"Sweet Polly, may I speak?"
A solid square stool, well adapted for present purposes, was close at hand; and promptly down upon this with both knees went the tall grenadier, in the most approved fashion of his day. Sweet Polly could not long stand out against this earnest pleading. So, with a show of coy reserve, she gradually yielded, intimating that she did like him just a little; that some day or other she thought she could be his wife; that meantime she would manage somehow to keep him in her memory.
Promptly down upon this with both knees
went the tall grenadier.
"And next week you are away to Paris," she said, perhaps secretly wondering why he did not spend his leave in Bath. "For a whole fortnight."
"I could wish I were not going; but all is arranged, and the Colonel depends upon me.

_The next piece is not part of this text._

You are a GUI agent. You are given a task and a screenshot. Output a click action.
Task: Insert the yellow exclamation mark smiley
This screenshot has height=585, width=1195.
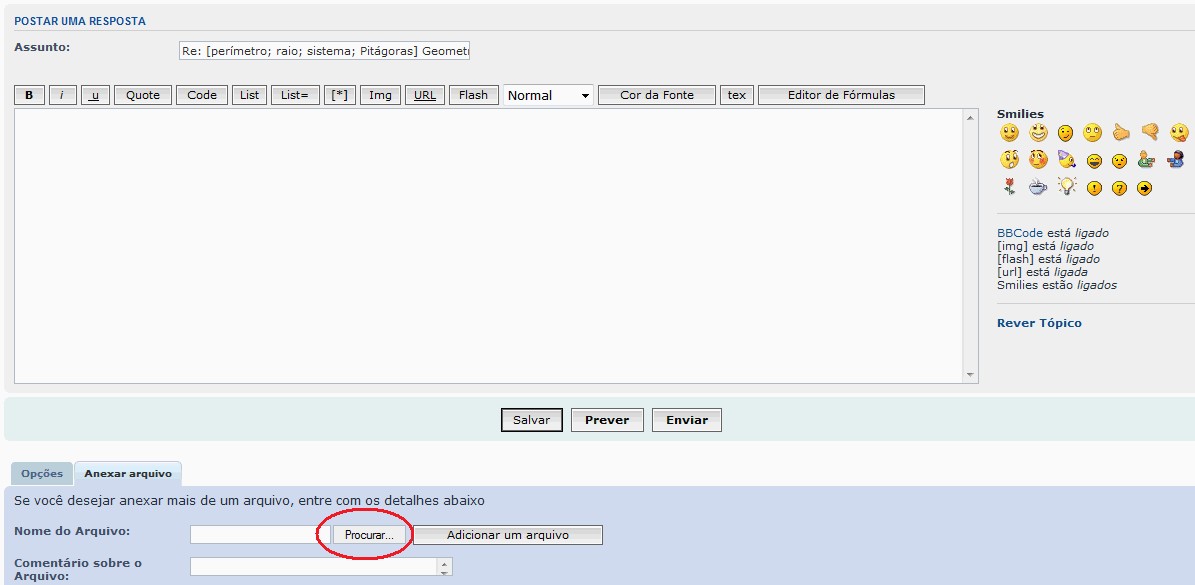point(1094,188)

I must not fail him now at the last. If I can see my way to return at the end of a se'nnight, I will assuredly do so. If not—I shall still have a fortnight after we come home. I shall know what to do with that time, sweetheart."
[CHAPTER III]
A MAN AMONG TEN THOUSAND
HALF-AN-HOUR later, Denham Ivor, with Roy by his side, walked down the street, his grave face alight with a new joy. Roy, ever his devoted admirer, glanced upward once and again with boyish wonder. He had never seen that look before. He decided that the journey into France was as delightful in prospect to Denham as to himself.